▸ **ENTRIES PROVIDED**
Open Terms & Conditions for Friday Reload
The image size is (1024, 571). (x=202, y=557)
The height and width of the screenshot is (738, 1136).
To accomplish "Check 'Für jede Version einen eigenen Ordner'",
...
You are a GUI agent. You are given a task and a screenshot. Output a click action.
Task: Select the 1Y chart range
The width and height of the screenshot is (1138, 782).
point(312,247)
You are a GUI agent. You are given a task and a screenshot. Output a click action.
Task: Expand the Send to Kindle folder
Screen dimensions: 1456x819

▸ **PROBLEM TO WORK ON**
Could you transcribe the entries above word for word, from the line with "Open Terms & Conditions for Friday Reload" down to the line with "jede Version einen", keeping both?

▸ **REPLY**
Open Terms & Conditions for Friday Reload
The image size is (1024, 571). (x=202, y=557)
The height and width of the screenshot is (738, 1136).
To accomplish "Check 'Für jede Version einen eigenen Ordner'",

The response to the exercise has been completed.